**TEXT BLOCK:**
For the calculation of the trade-off between structural heterogeneity (dbh.cv) and productivity (ivol), both indicators were standardized for a comparable value range as applied by others (Bradford and D'Amato 2012; Qin et al. 2015). Standardized indicators are referred to as str and prod, respectively:

$${str}_{i,j,k}=\frac{{dbh.cv}_{i,j,k}-min({dbh.cv}_{i})}{\mathit{max}\left({dbh.cv}_{i}\right)-min({dbh.cv}_{i})}$$
(1)
$${prod}_{i,j}=\frac{{ivol}_{i,j}-min({ivol}_{i})}{\mathit{max}\left({ivol}_{i}\right)-min({ivol}_{i})}$$
(2)

i, j, and k indicate stand, year, and radius, respectively. The mean value of ivol (m3 ha−1 year−1) per stand was calculated, because productivity was of interest only at the level of the whole stand. The stand was seen as a profit-making forest enterprise where the total value is of importance. The min and max are the minimum and maximum of dbh.cv of all stands, years, and spatial scales. The standardized str and prod values ranged from 0 to 1.

The trade-off between the standardized structural heterogeneity str and the standardized productivity prod was then set up. The trade-off therefore describes the level of structural heterogeneity in relation to a certain level of productivity. In this way, the relative level of structural heterogeneity per unit of productivity can be measured, even if stands have a different absolute level of productivity:

$${t}_{i,j,k}= \frac{{str}_{i,j,k}}{{prod}_{i,j}}$$
(3)

ti,j,k is the trade-off between str and prod on stand i in year j on the spatial scale k and prod of stand i in year j. A larger t value means that a stand provides more structural heterogeneity per unit of productivity. The trade-off t was calculated for each stand, point in time, radius, and each of the three management scenarios.

Statistical analysis

After a descriptive presentation, we used generalized additive mixed models (GAMMs) of the mgcv package (Wood 2017; R Core Team 2018) to examine how the trade-off between structural heterogeneity and productivity ivol developed over time and with spatial scale under different management scenarios. For each of the two groups “age-class stands” and “uneven-aged stands,” the model function was applied to test differences for significance. The model was also applied to the spruce stand, beech stand, single-tree mixture, and section-wise mixture but those results were only presented visually as they were not the main focus of this study.

$${t}_{group} =scen*(f\left({SDI}_{i}\right)+f\left({year}_{j}\right)+f\left({radius}_{k}\right))+ \varepsilon$$
(4)

**SUPPLIED MATERIAL:**
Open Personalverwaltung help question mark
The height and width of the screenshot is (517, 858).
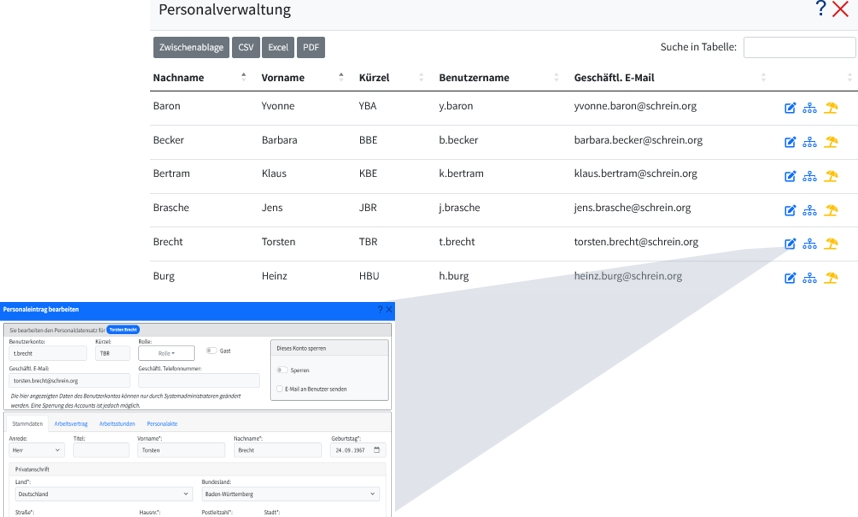coord(821,10)
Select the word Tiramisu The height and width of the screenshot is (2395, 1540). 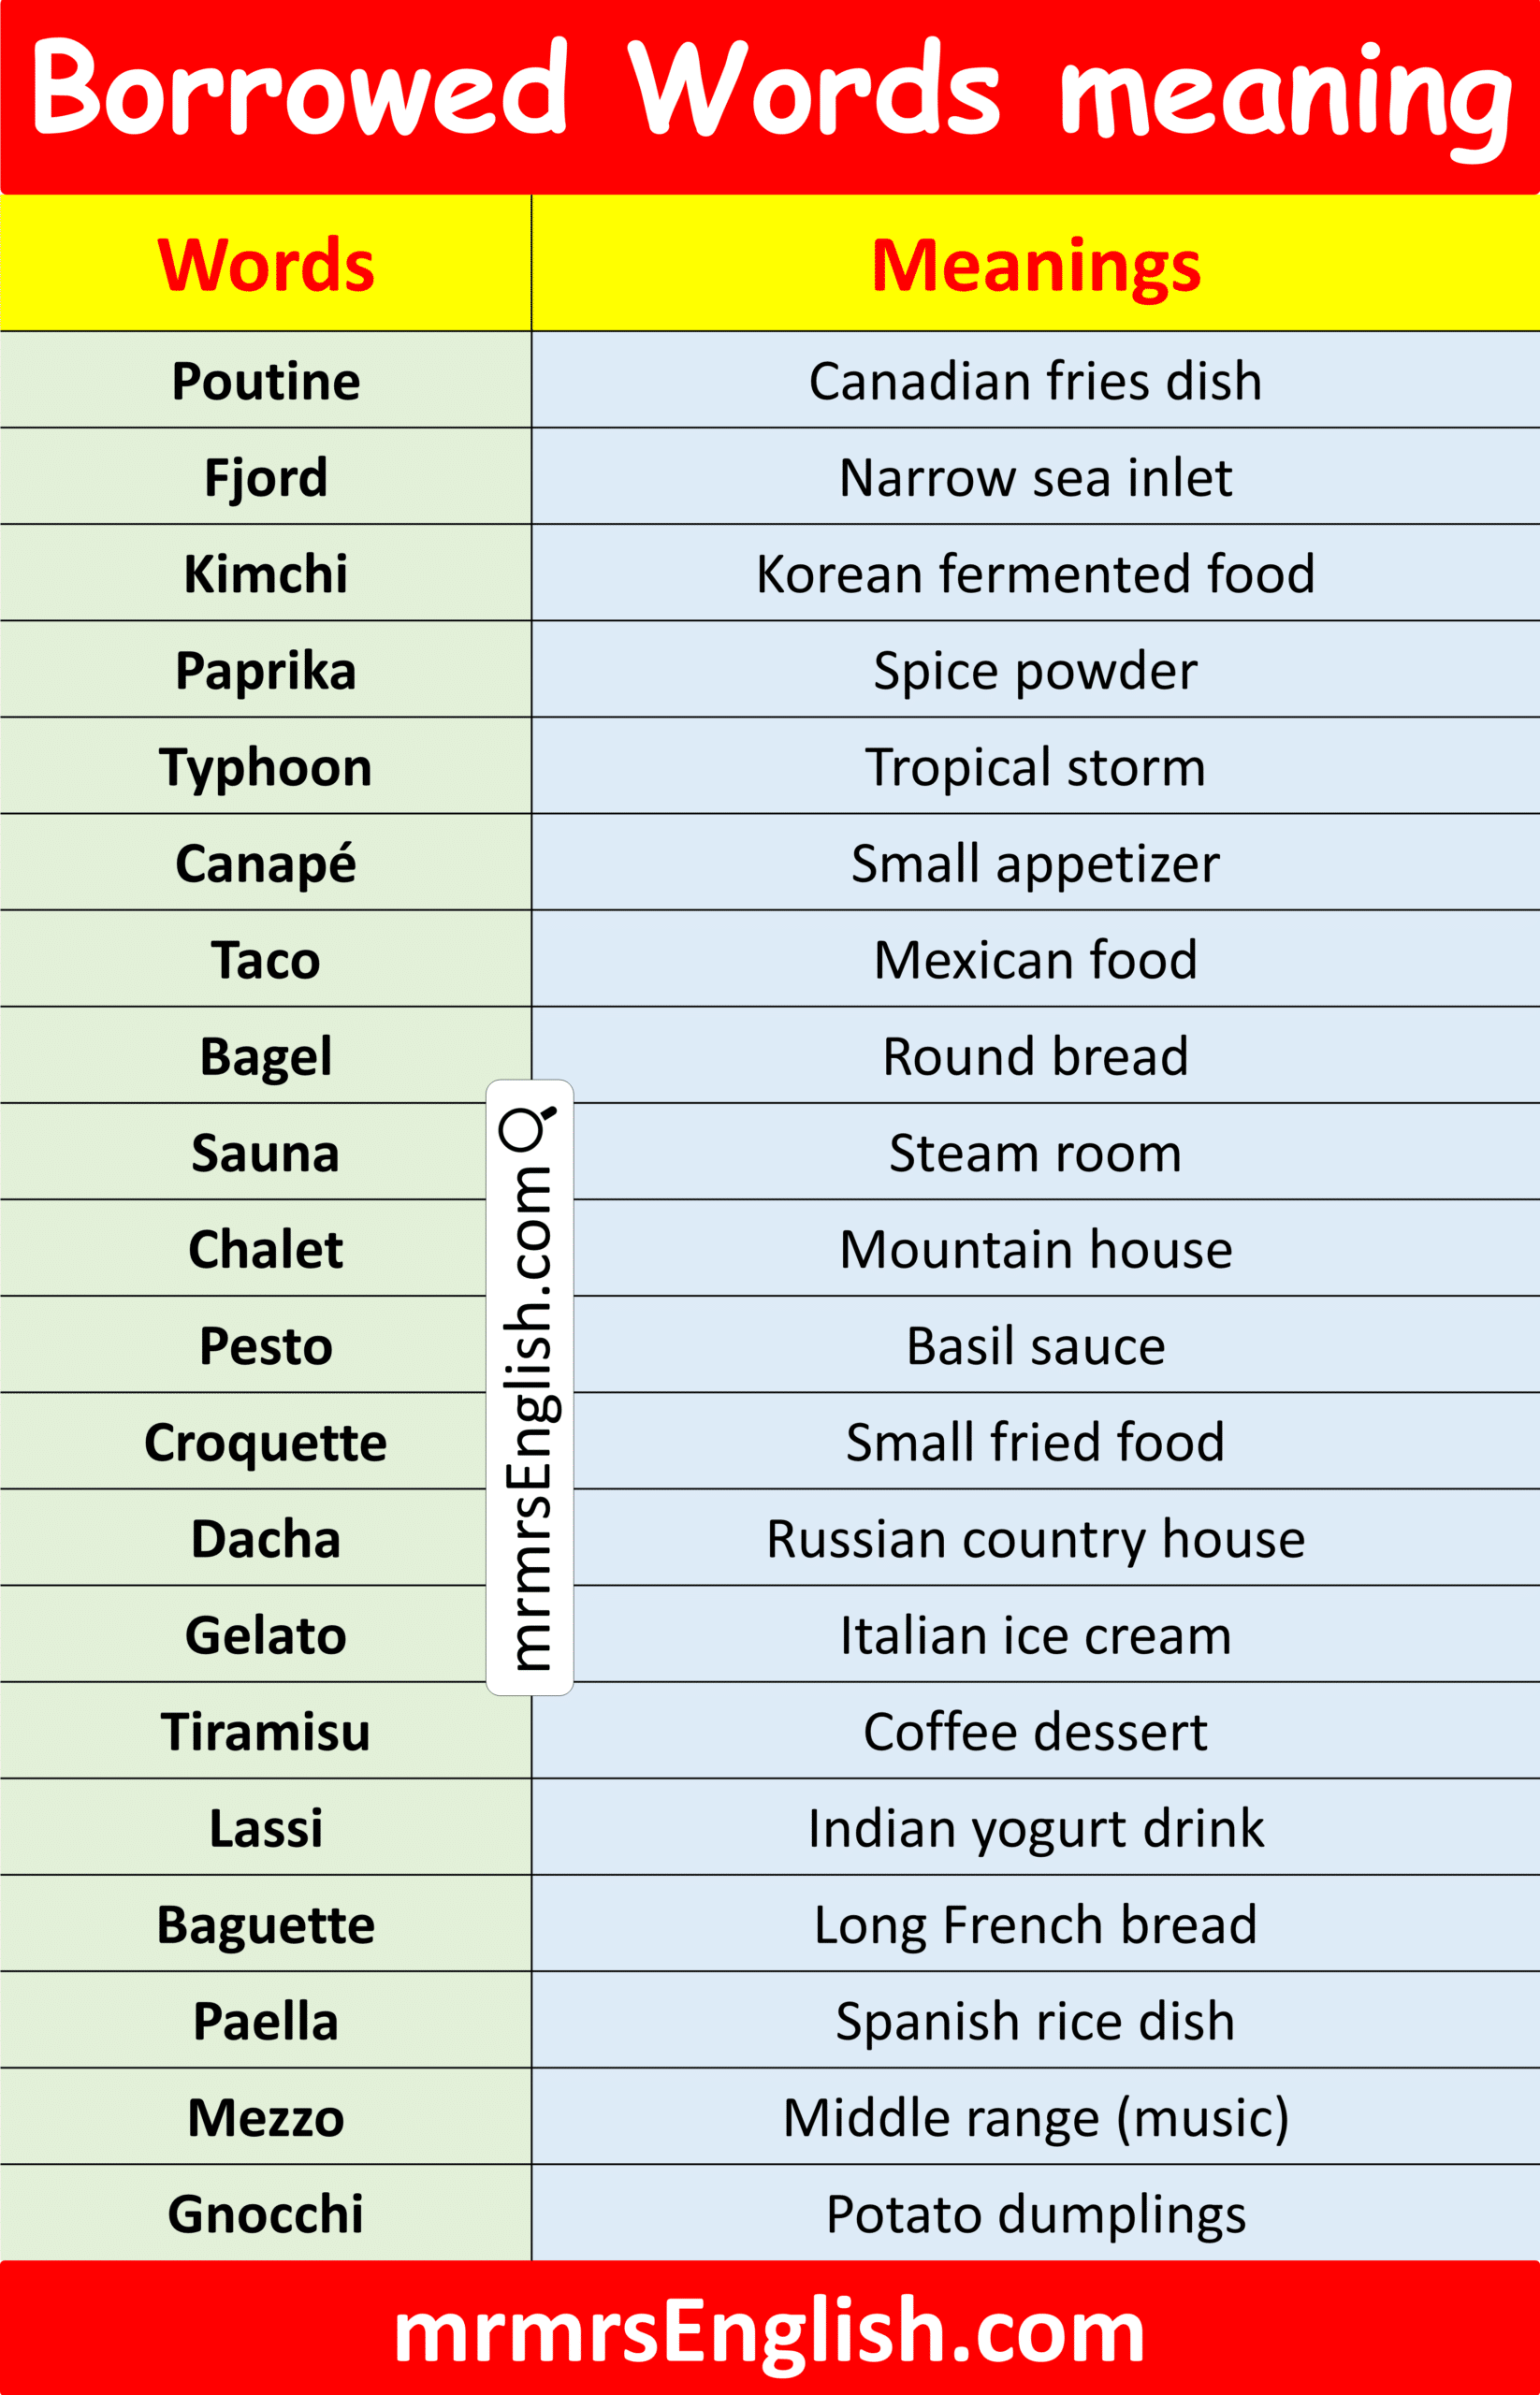266,1732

**EXERCISE GOAL:** Continue the passage above on the trade-off between structural heterogeneity and productivity in forest stands, starting right after its last line.

**REPLY:**
t was the trade-off str/prod per group (age-class vs. uneven-aged) in each initial stand i depending on the SDI, time (year) j, and space (radius) k. SDI for each stand i was included in the model function to cover effects that were only based on stand density. Scen was the management scenario applied. The virtual forest stand i was also included as random effect to cover unknown dependencies between the forest stands. The model term \(\upvarepsilon\) covered the remaining unexplained variation. Smoothing terms in the mgcv package are generally based on low-rank versions of splines. We used thin plate regression splines and set bs = "ts,” which can be applied for any number of covariates. The number of knots was chosen automatically by generalized cross-validation after manually trying out several degrees of freedom that showed to substantial change in the results.

For testing the differences between the two groups “age-class stands” vs “uneven-aged stands,” another model (GAMM) was set up that was applied to each of the three scenarios separately:

$${t}_{scen}=group*(f\left({SDI}_{i}\right)+f\left({year}_{j}\right)+f\left({radius}_{k}\right))+ \varepsilon$$
(5)

tscen was the trade-off str/prod in scenario scen. The factor variable group contained the age-class vs. uneven-aged stands. The other variables were used as mentioned above.

Results

We answered the research question: “How do stand structural heterogeneity and productivity in age-class vs. uneven-aged stands develop over time and with spatial scale in different management scenarios?” with a descriptive presentation (3.1. Structural heterogeneity and relative productivity over time) and by applying models for investigating the trade-off between structural heterogeneity and productivity (3.2. Trade-off between structural heterogeneity and productivity).

Structural heterogeneity and relative productivity over time

First, we provided an overview of the structural heterogeneity dbh.cv and the relative productivity rel.ivol over time in the different scenarios (Fig. 2).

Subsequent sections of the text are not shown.